What this task involves ▸
From the first line of the entries down to the line with "Task: Toggle italic formatting in post editor", write out every line exactly; that last line counts, but pictures do not.

##### Record set #####

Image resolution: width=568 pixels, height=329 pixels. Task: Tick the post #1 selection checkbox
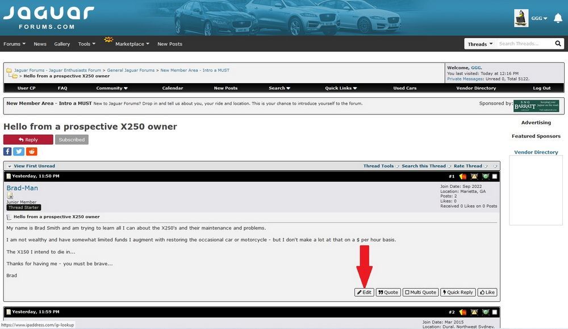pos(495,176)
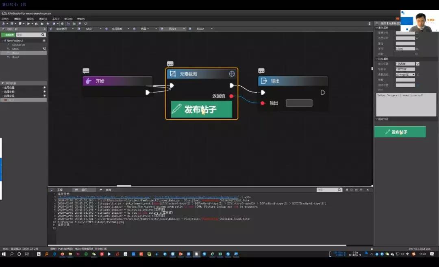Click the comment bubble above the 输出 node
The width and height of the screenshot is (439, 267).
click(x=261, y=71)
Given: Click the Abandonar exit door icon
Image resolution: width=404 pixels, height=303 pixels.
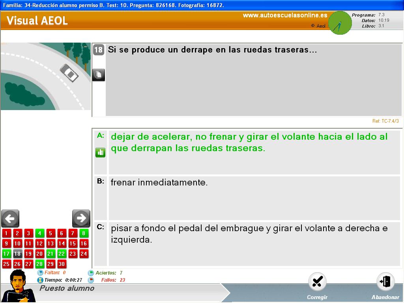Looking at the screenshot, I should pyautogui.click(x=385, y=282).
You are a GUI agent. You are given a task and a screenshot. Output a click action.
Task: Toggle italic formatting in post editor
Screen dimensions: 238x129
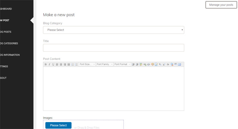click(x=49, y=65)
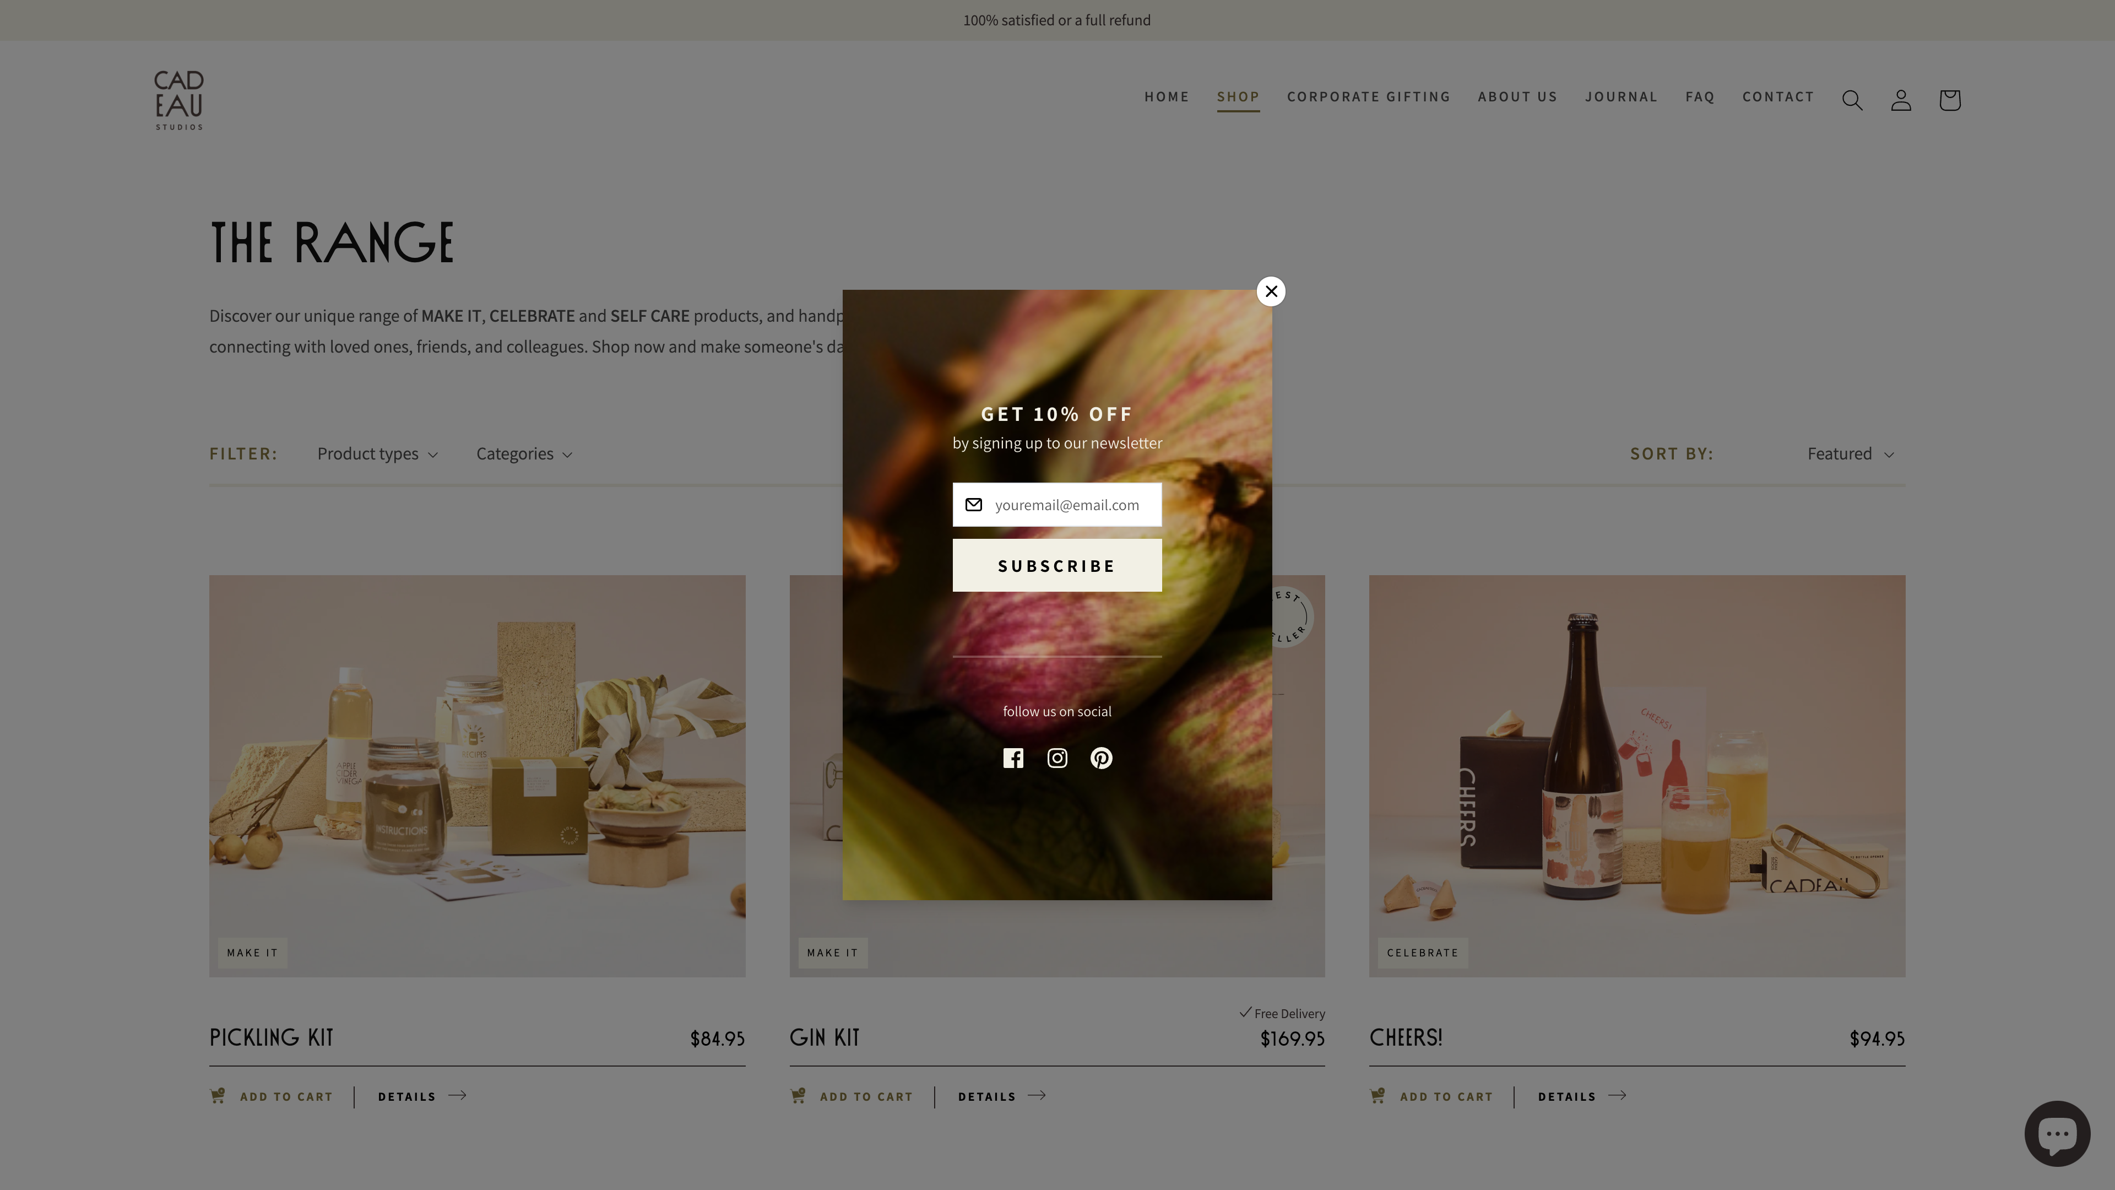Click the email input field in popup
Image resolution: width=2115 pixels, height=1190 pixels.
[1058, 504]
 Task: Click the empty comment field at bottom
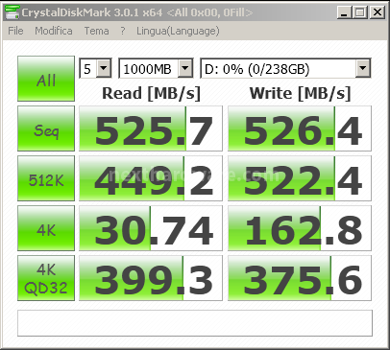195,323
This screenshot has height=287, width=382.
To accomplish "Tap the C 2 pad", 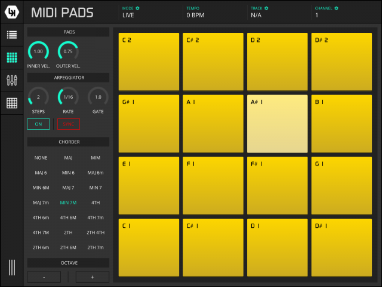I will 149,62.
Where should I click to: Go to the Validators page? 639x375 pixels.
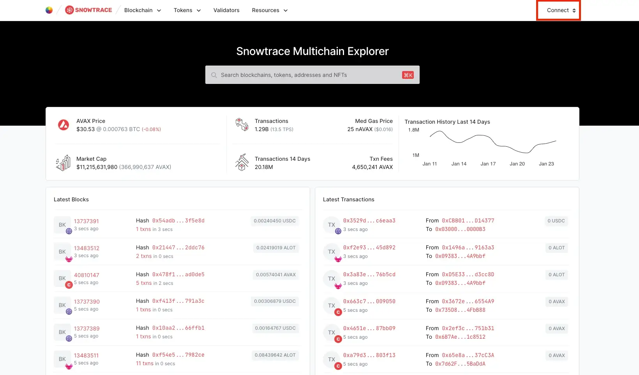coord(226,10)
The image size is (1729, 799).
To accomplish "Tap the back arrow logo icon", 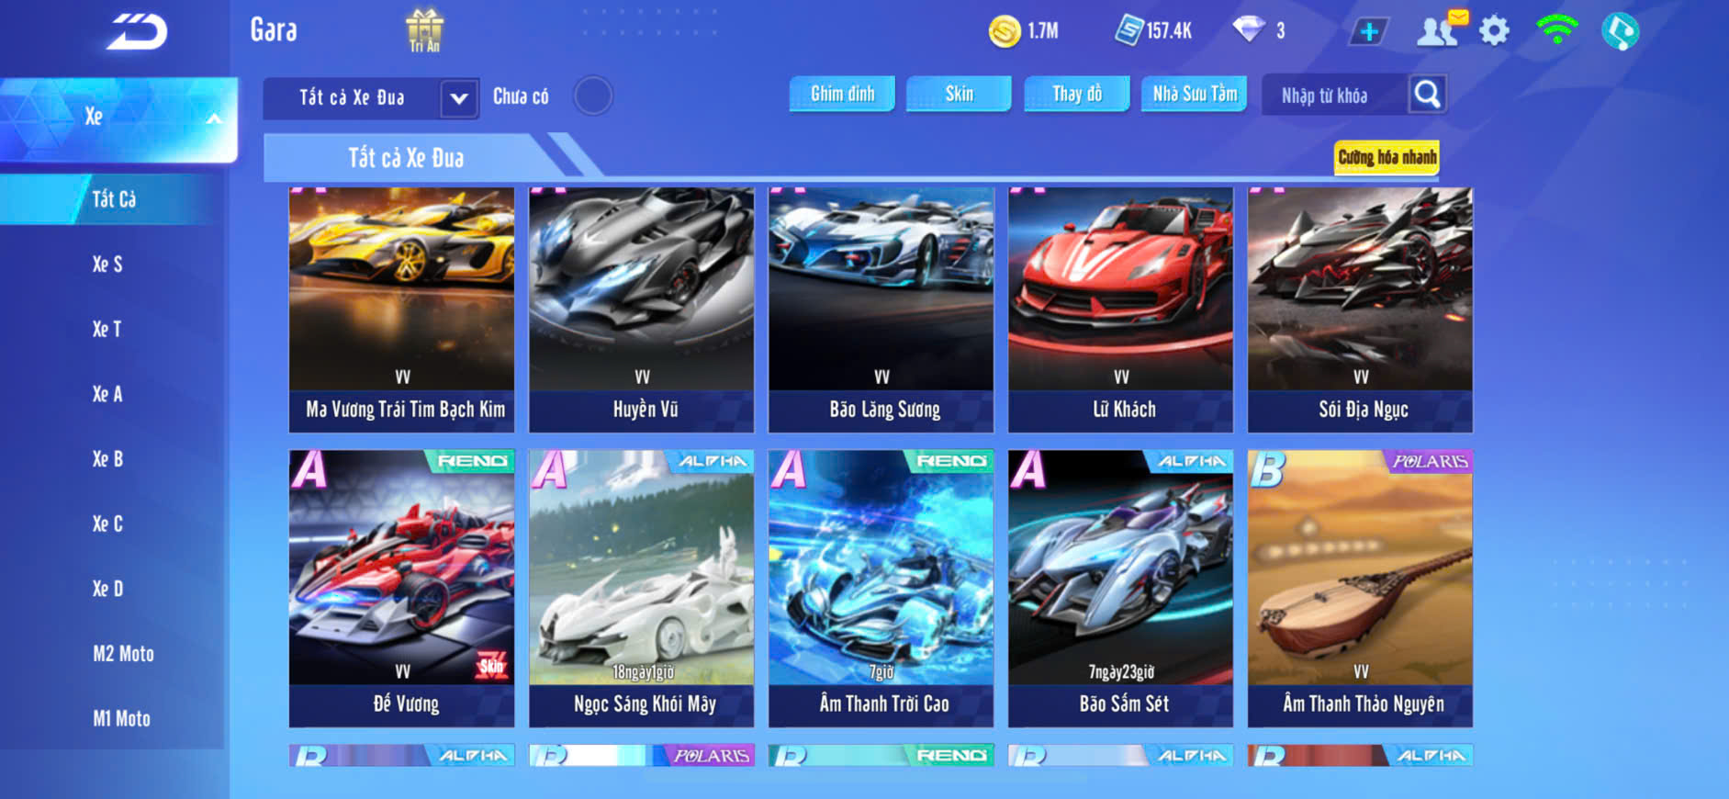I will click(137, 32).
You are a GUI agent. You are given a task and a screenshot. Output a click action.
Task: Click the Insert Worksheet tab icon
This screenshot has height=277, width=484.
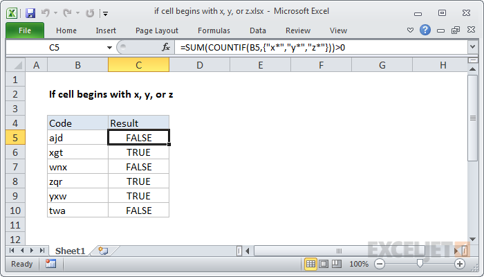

#####

Completed task ▸
Image resolution: width=568 pixels, height=329 pixels. Task: Tick the post #1 selection checkbox
pos(495,176)
Click the comment bubble above the 输出 node
The width and height of the screenshot is (439, 267).
click(x=261, y=71)
Given: Click the Abandonar exit door icon
Image resolution: width=404 pixels, height=303 pixels.
Looking at the screenshot, I should pyautogui.click(x=385, y=282).
You are a GUI agent. You are given a task and a screenshot. Output a click action.
Task: Toggle italic formatting in post editor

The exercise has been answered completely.